Packing buffer arbiter 250 is implemented in hardware, software, or
a combination of hardware and software. In some embodiments,
packing buffer arbiter 250 selects and inserts one or more of FTI
candidate packets 230-234 into link packet 260 based on one or more
attributes that include a packet age, a priority level of the
packet type, a quality-of-service parameter, a source identifier,
an application identifier or type, such as a real-time application,
an indication of traffic type, such as real-time traffic, a
bandwidth requirement or a latency tolerance requirement, and so
forth. In some embodiments, packing buffer arbiter 250 selects one
of the FTI candidate packets 230-234 for insertion (packing) per
clock cycle. In other embodiments, packing buffer arbiter 250
selects two or more of the FTI candidate packets 230-234 for
insertion (packing) per clock cycle.
[0041] In various embodiments, packing buffer arbiter 250 also
determines whether link packet 260 has remaining available data
storage space for a given one of the FTI candidate packets 232-234.

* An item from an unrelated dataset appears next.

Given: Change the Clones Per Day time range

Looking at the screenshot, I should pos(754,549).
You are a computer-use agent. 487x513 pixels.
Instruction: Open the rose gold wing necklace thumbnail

In some embodiments, packing buffer arbiter 250 also determines
whether link packet 260 has remaining available data storage space
aligned on a given boundary for a given one of the FTI candidate
packets 232-234. In some embodiments, packing buffer arbiter 250
includes control logic for taking into consideration mismatches
between the rate of packing (inserting) FTI candidate packets
232-234 into link packet 260 and the rate of creating available
data storage space in a receiving queue in the receiver at the
other end of the fabric link. This mismatch also results from the
network in the fabric adding and deleting idle clock cycles
("bubbles") when the link is available for transmitting the link
packet.
[0042] In one example, when the fabric interfaces detect data
transfer errors and resend data, idle clock cycles ("bubbles") are
inserted onto the fabric link. In some cases, these idle cycles are
not maintained, but removed between two link packets sent from the
packet transmitter 200 to the receiver due to bus utilization and
arbitration throughout the network in the fabric. Therefore, to
avoid data collision at the receiving queue of the receiver, in an
embodiment, packing buffer arbiter 250 stores a count of a minimum
number of cycles between received link packets for the packet
receiver to avoid data collision in a receiving queue storing
packets of the given type.
[0043] In one example, the packet receiver on the other end of the
fabric link has a receiving queue for a given type (e.g., control
response packets) and this receiving queue has two available
entries for allocating received packets. Rather than allocate
received packets of the given type in any entry, to simplify the
access logic and meet timing requirements, in some embodiments, the
same two entries in the receiving queue are available for
allocating received packets. In a next clock cycle, the information
corresponding to the two allocated packets of the given type are
relocated to other entries. In an embodiment, the information is
shifted down (or up) by two entries. In another embodiment, the
information is shifted down (or up) by a single entry. In yet
another embodiment, the information is sorted with information
stored in other entries based on attributes. Examples of attributes
was provided earlier. In various embodiments, packing buffer
arbiter 250 in packet transmitter 200 is aware of the
implementation in the packet receiver and uses this knowledge when
inserting FTI candidate packets 230-234 into link packet 260.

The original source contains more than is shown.